TF(t, d) = count(t in d) / |d|
IDF(t) = log(N / df(t))
TF-IDF(t, d) = TF(t, d) * IDF(t)
- Downweights common words (high df), upweights rare but present words
- Variants: sublinear TF (1 + log(tf)), smoothed IDF, BM25 (length-normalized)
- BM25 remains a strong baseline for information retrieval
N-grams
Captures local word order by treating sequences of n consecutive tokens as features.
- Unigrams (n=1): bag of words
- Bigrams (n=2): "New York", "machine learning"
- Trigrams (n=3): "New York City"
- Vocabulary explodes combinatorially; typically limited to n <= 3
- Character n-grams capture morphological patterns and are robust to typos
Static Word Embeddings
Dense, low-dimensional vectors (50-300d) learned from co-occurrence patterns. Each word gets one fixed vector regardless of context.
Word2Vec
Two architectures trained on a sliding window objective.
CBOW (Continuous Bag of Words)
- Predicts center word from surrounding context words
- Averages context word embeddings, passes through a linear layer
- Faster to train, better for frequent words
Skip-gram
- Predicts context words from the center word
- For each (center, context) pair, maximizes dot-product similarity
- Better for rare words and small datasets
- Negative sampling (Skip-gram with Negative Sampling, SGNS): instead of full softmax, contrast true pairs against k randomly sampled negatives
Training objective (Skip-gram with negative sampling):
maximize: log sigma(v_context . v_center)
+ sum_k E[log sigma(-v_negative_k . v_center)]
GloVe (Global Vectors)
Factorizes the log co-occurrence matrix directly.
- Builds a global word-word co-occurrence matrix X from the corpus
- Learns vectors such that w_i . w_j + b_i + b_j = log(X_ij)
- Weighted least squares loss; downweights very frequent co-occurrences
- Combines the global statistics of matrix factorization with the efficiency of local window methods
- Comparable performance to Word2Vec; often used interchangeably
FastText
Extends Word2Vec by representing each word as a bag of character n-grams.
- "where" with n=3:
<wh,whe,her,ere,re> - Word vector = sum of its character n-gram vectors
- Can compute vectors for out-of-vocabulary words by summing their n-grams
- Handles morphologically rich languages well
- Pretrained vectors available for 157 languages
Comparison of Static Embeddings
| Method | Key Idea | OOV Handling | Training Signal | |---|---|---|---| | Word2Vec | Predict word from/by context | None | Local windows | | GloVe | Factorize co-occurrence matrix | None | Global statistics | | FastText | Character n-gram composition | Yes | Local windows + subword |
Properties of Word Embeddings
- Analogies: king - man + woman = queen (approximately)

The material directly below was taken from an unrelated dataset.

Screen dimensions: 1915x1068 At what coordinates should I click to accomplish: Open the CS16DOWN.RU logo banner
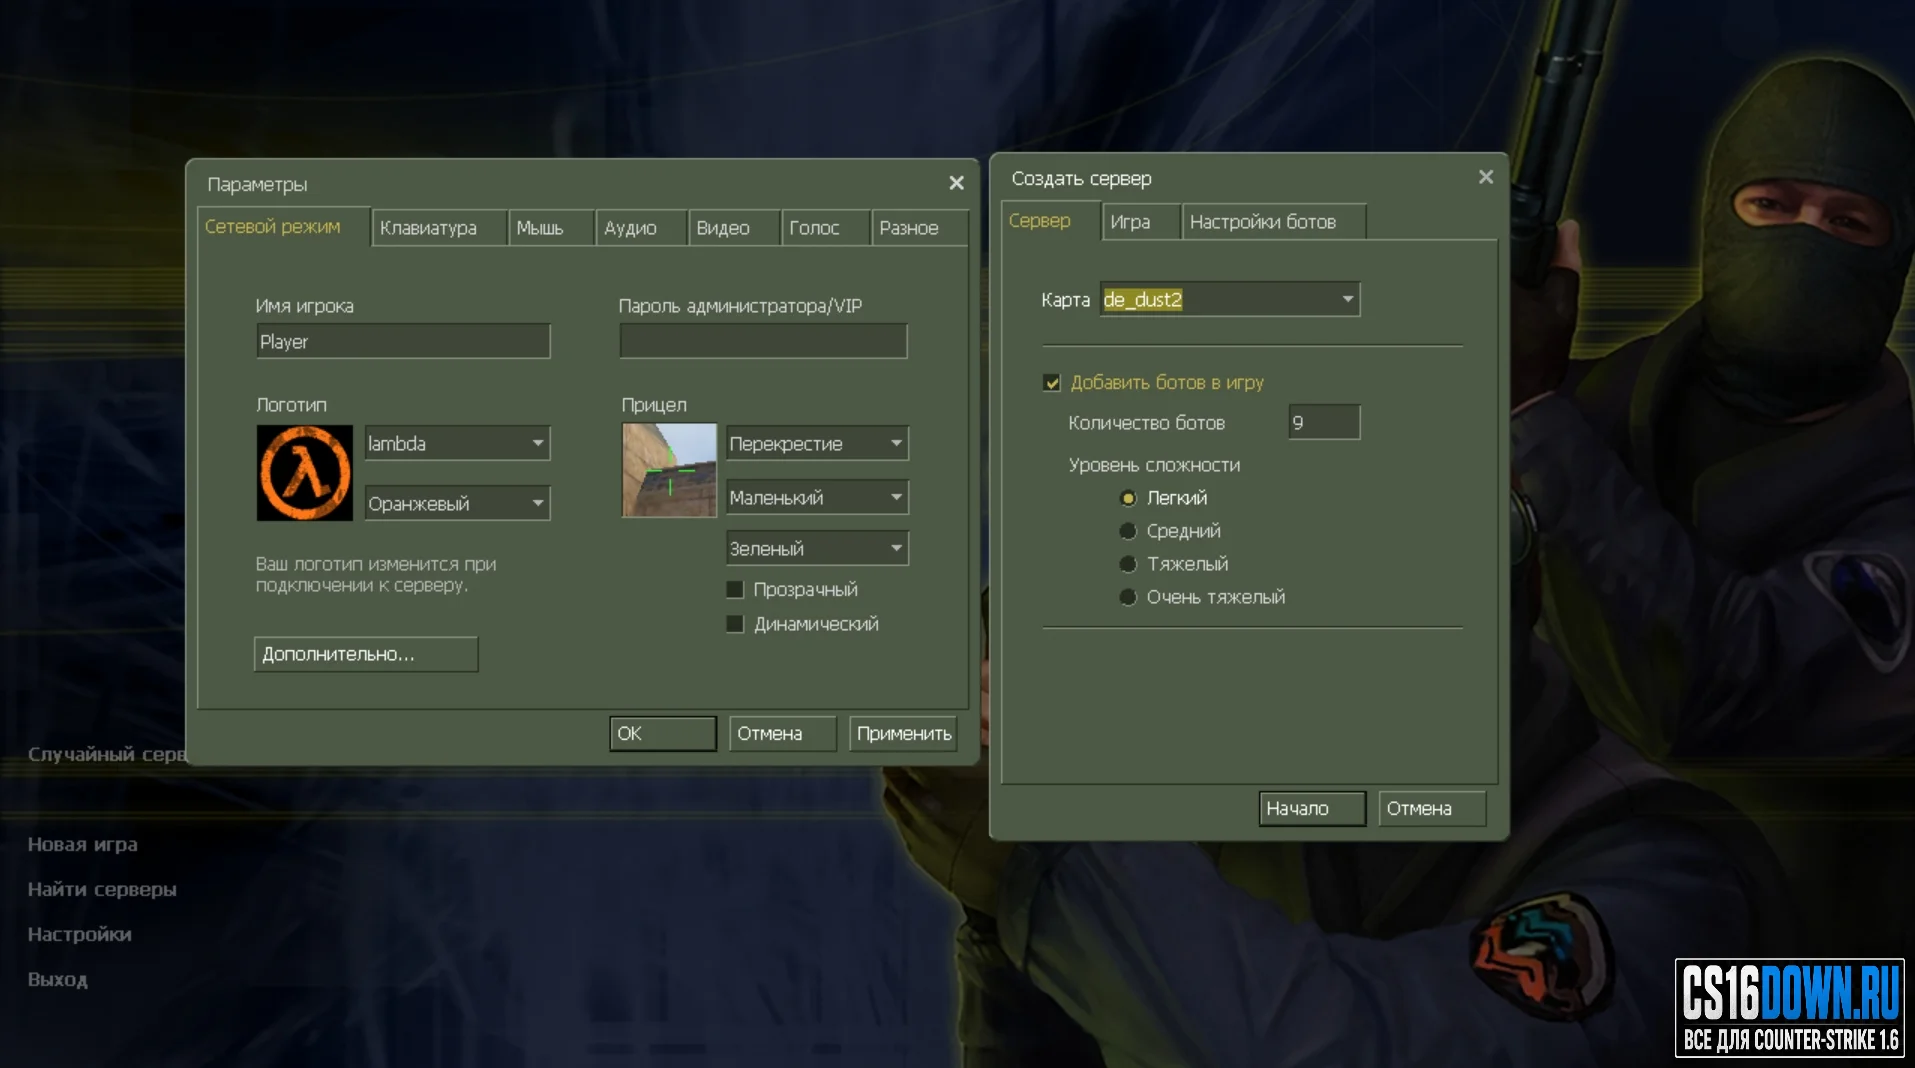[1790, 1007]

- Clustering: semantically related words cluster together
- Bias: embeddings reflect and amplify biases in training data (gender, racial)
- Evaluation: intrinsic (analogy, similarity benchmarks) vs extrinsic (downstream task performance)
Contextual Embeddings
Static embeddings assign one vector per word type. Contextual embeddings produce different vectors for each word token depending on its surrounding context.
ELMo (Embeddings from Language Models)
- Trains a two-layer bidirectional LSTM language model
- Word representation = learned weighted sum of all LSTM layers
- Different layers capture different information (lower = syntax, upper = semantics)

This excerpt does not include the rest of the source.